— Task brief —
Lay out the items as a JSON list of strings, one string per line, running from the first line of the items through the line containing "Looking at the screenshot, I should click(x=886, y=138).", both ends included, with blank lines omitted. Omit the pictures from the list.
::::::::::
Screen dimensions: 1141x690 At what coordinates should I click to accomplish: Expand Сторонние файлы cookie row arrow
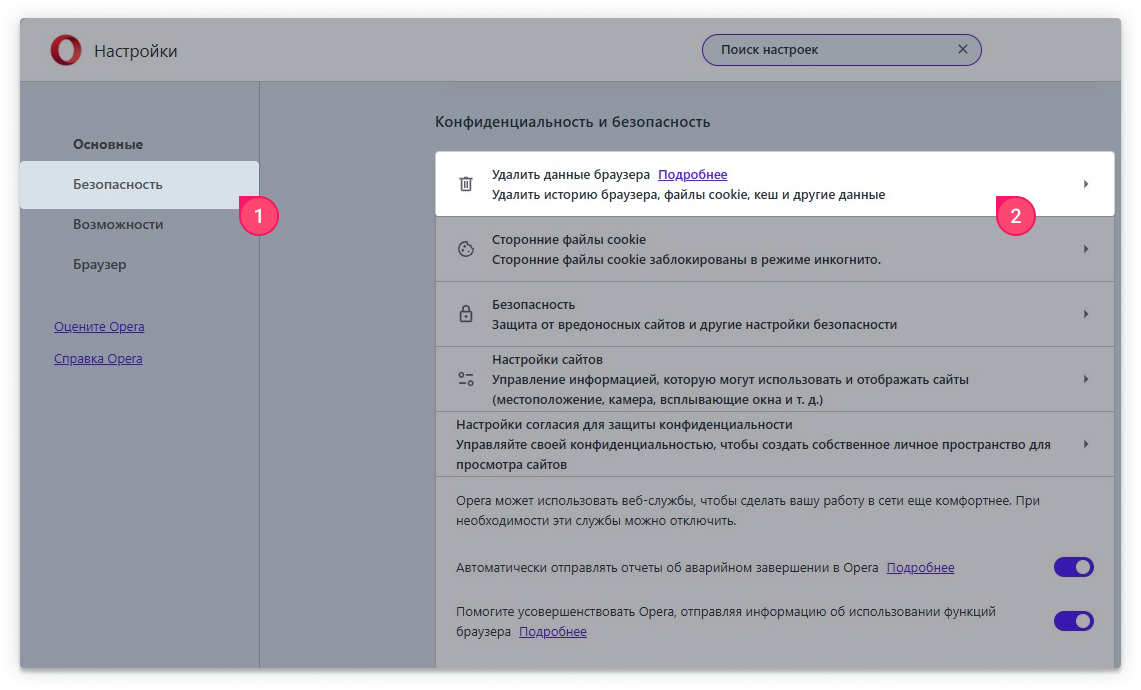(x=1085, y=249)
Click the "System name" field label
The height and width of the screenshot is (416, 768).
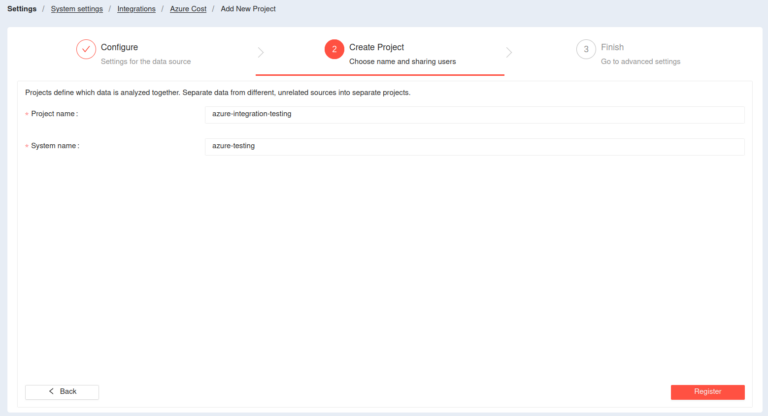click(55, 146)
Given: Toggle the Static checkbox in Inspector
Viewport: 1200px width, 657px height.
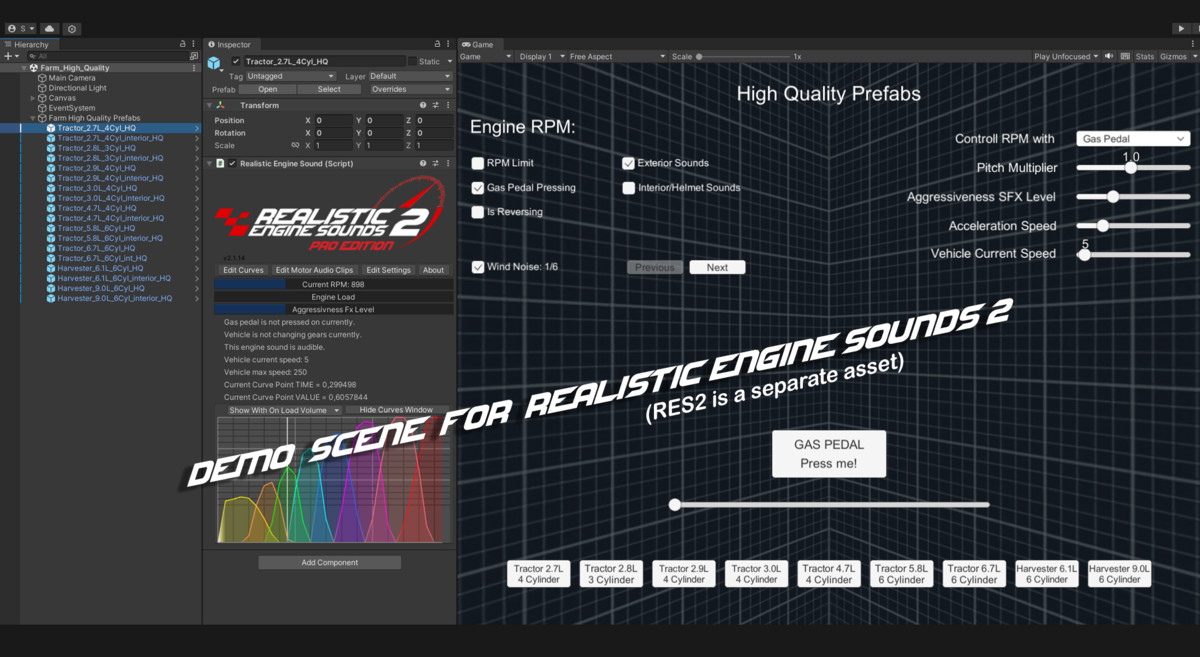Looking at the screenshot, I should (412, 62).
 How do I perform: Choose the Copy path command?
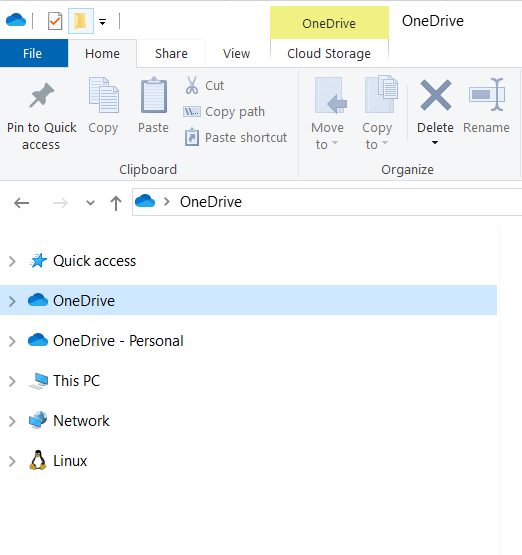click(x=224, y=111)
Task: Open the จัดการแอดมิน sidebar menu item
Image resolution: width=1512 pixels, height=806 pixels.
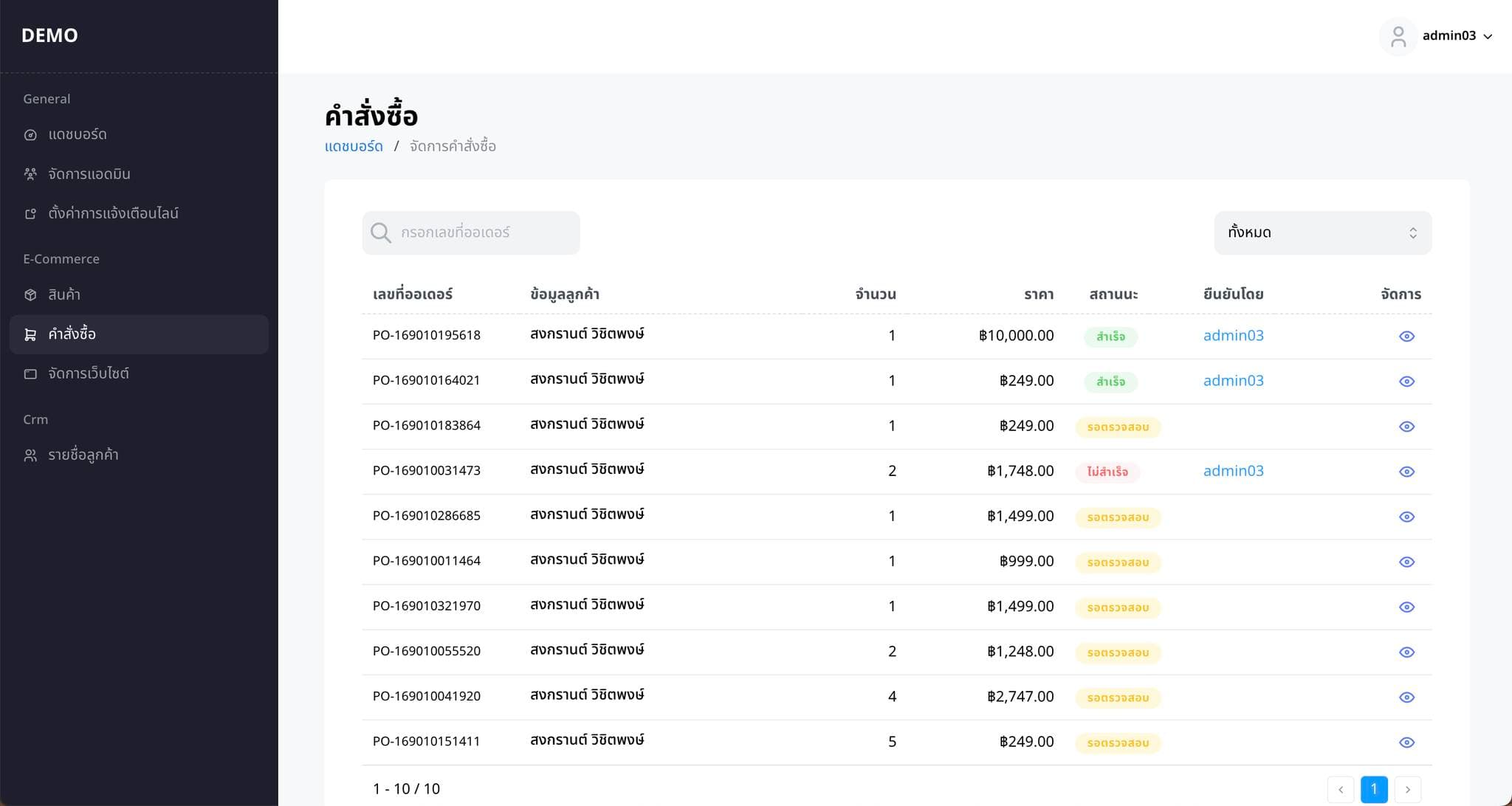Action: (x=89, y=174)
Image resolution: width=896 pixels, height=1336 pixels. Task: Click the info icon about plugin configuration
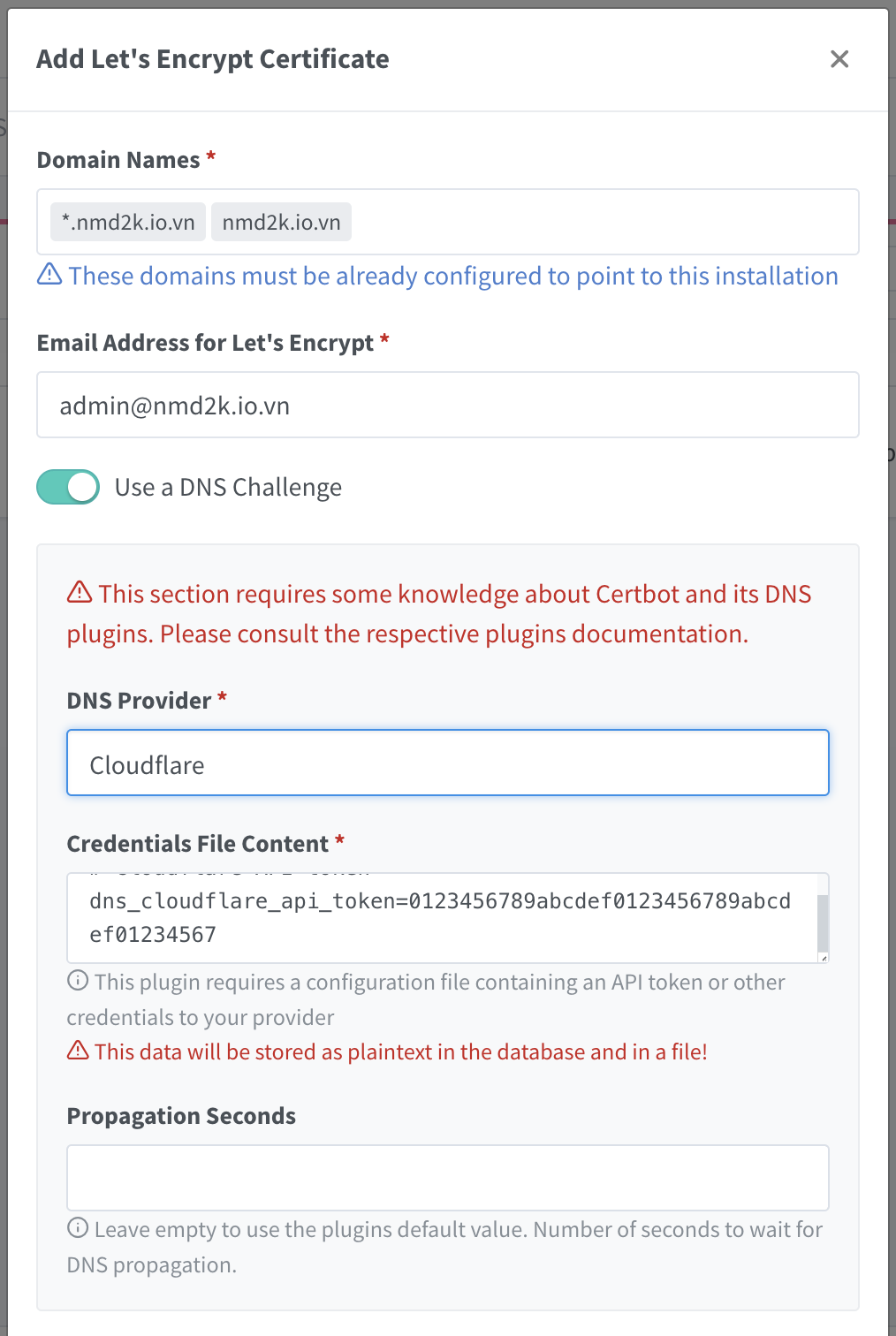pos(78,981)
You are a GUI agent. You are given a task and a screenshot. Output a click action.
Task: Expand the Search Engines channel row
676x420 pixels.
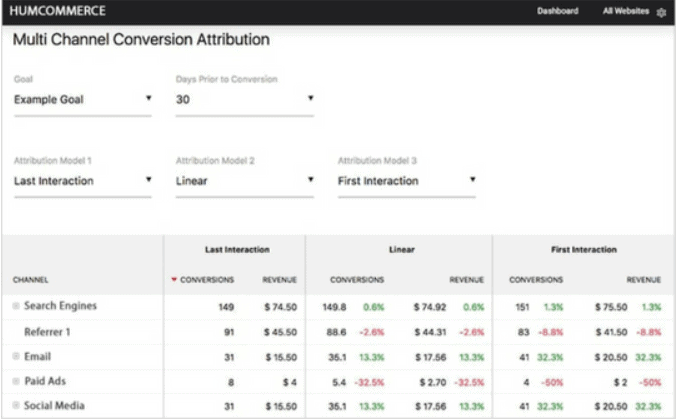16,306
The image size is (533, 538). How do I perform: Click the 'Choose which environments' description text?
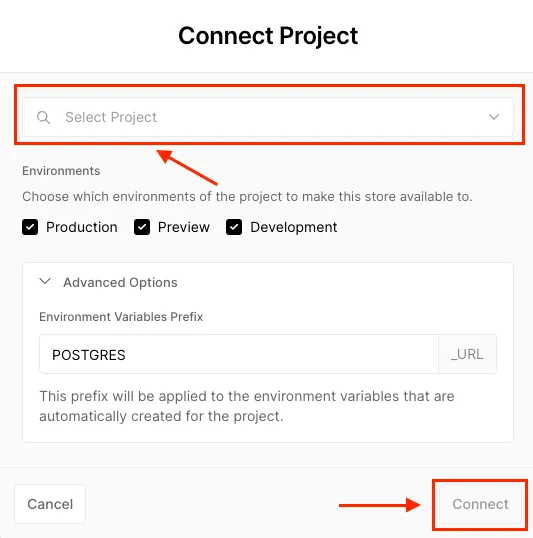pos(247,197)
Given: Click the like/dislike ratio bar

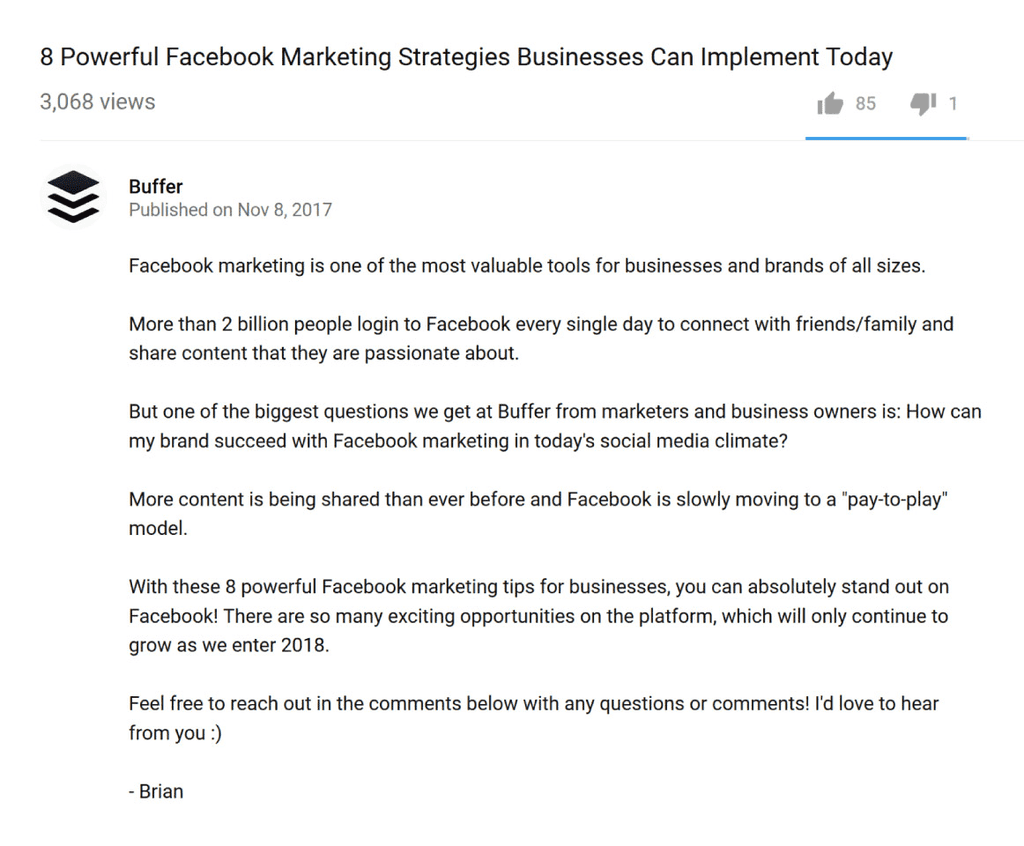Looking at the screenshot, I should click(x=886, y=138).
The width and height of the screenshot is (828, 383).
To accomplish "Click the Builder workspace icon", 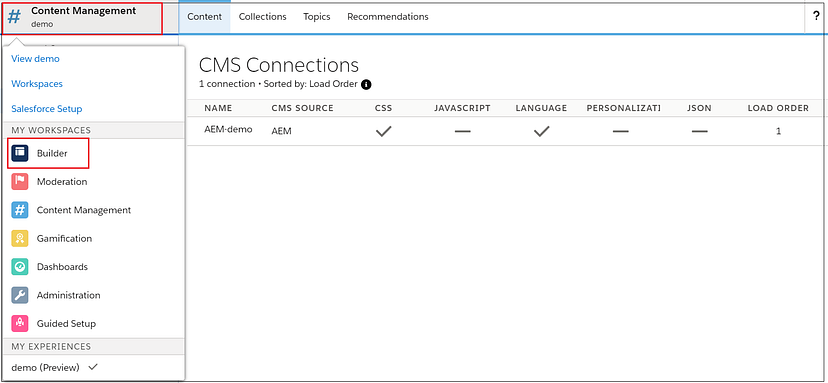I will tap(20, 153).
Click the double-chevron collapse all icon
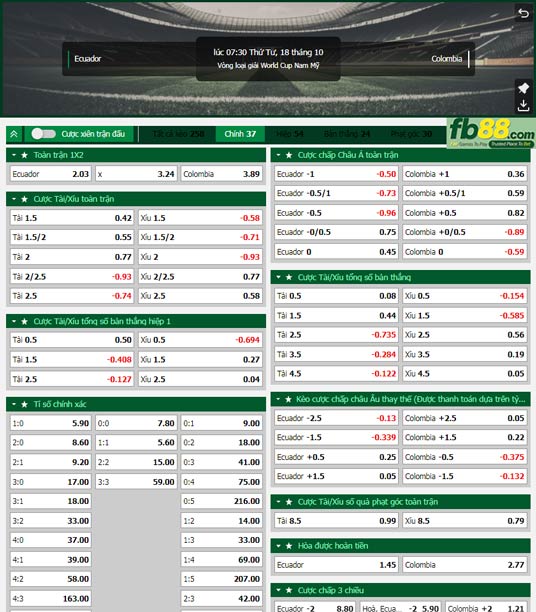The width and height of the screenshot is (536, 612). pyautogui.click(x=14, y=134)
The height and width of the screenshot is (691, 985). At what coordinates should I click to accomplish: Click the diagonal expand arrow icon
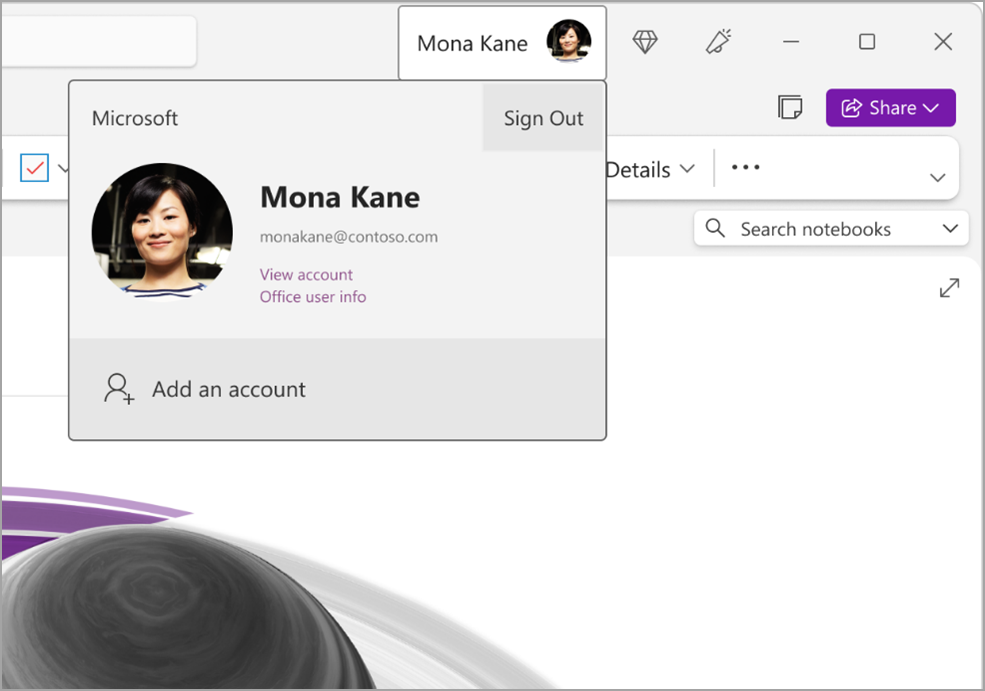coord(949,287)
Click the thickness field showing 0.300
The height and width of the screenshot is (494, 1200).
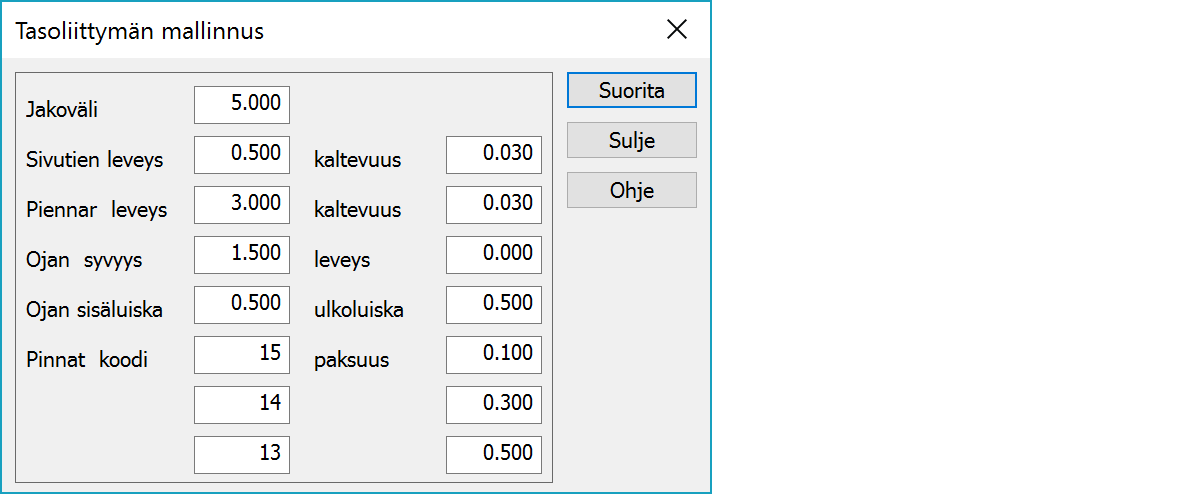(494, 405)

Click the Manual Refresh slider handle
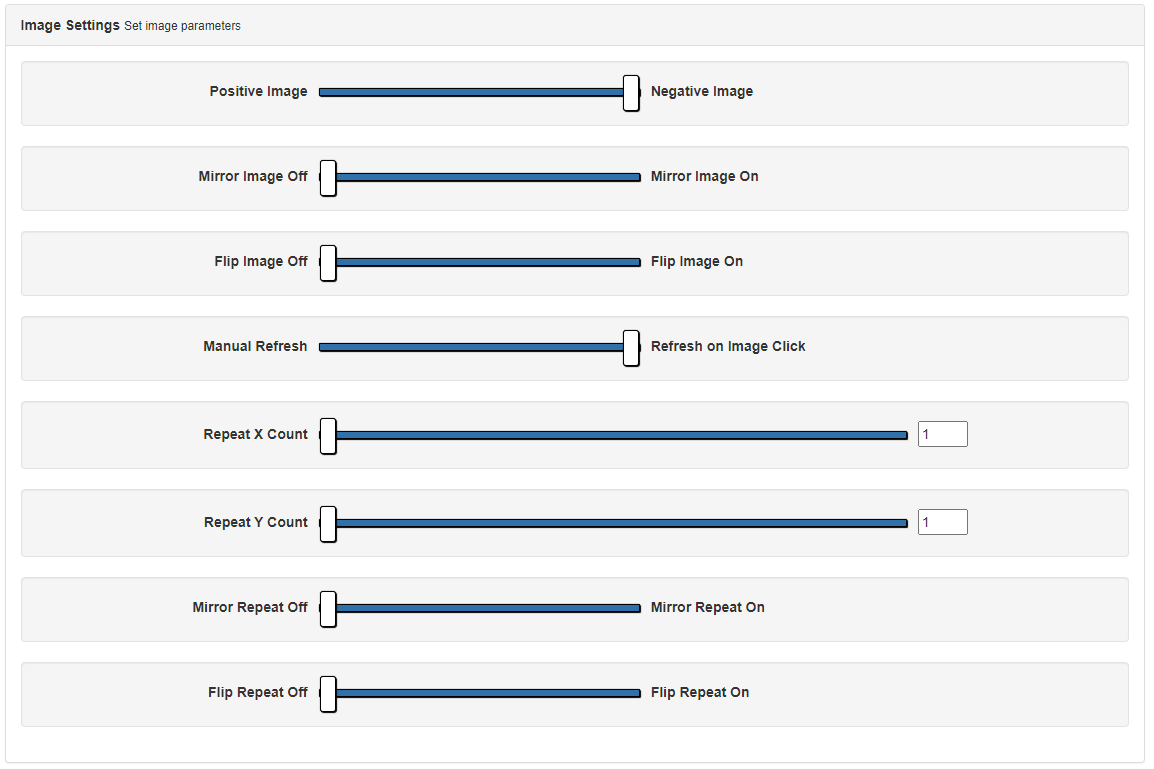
::::::::::
— Exercise output —
[
  "Screen dimensions: 1141x690 At what coordinates should I click to accomplish: Expand Сторонние файлы cookie row arrow",
  "(x=1085, y=249)",
  "Click the \"System name\" field label",
  "The height and width of the screenshot is (416, 768).",
  "click(55, 146)",
  "Given: Toggle the Static checkbox in Inspector",
  "Viewport: 1200px width, 657px height.",
  "Looking at the screenshot, I should (412, 62).",
  " How do I perform: Choose the Copy path command?",
  "click(x=224, y=111)",
  "Task: Open the จัดการแอดมิน sidebar menu item",
  "Image resolution: width=1512 pixels, height=806 pixels.",
  "Action: (x=89, y=174)",
  "Image resolution: width=896 pixels, height=1336 pixels. Task: Click the info icon about plugin configuration",
  "pos(78,981)",
  "You are a GUI agent. You are given a task and a screenshot. Output a click action.",
  "Task: Expand the Search Engines channel row",
  "676x420 pixels.",
  "16,306",
  "The image size is (533, 538). How do I perform: Click the 'Choose which environments' description text?",
  "pos(247,197)",
  "Given: Click the like/dislike ratio bar",
  "Looking at the screenshot, I should click(x=886, y=138)."
]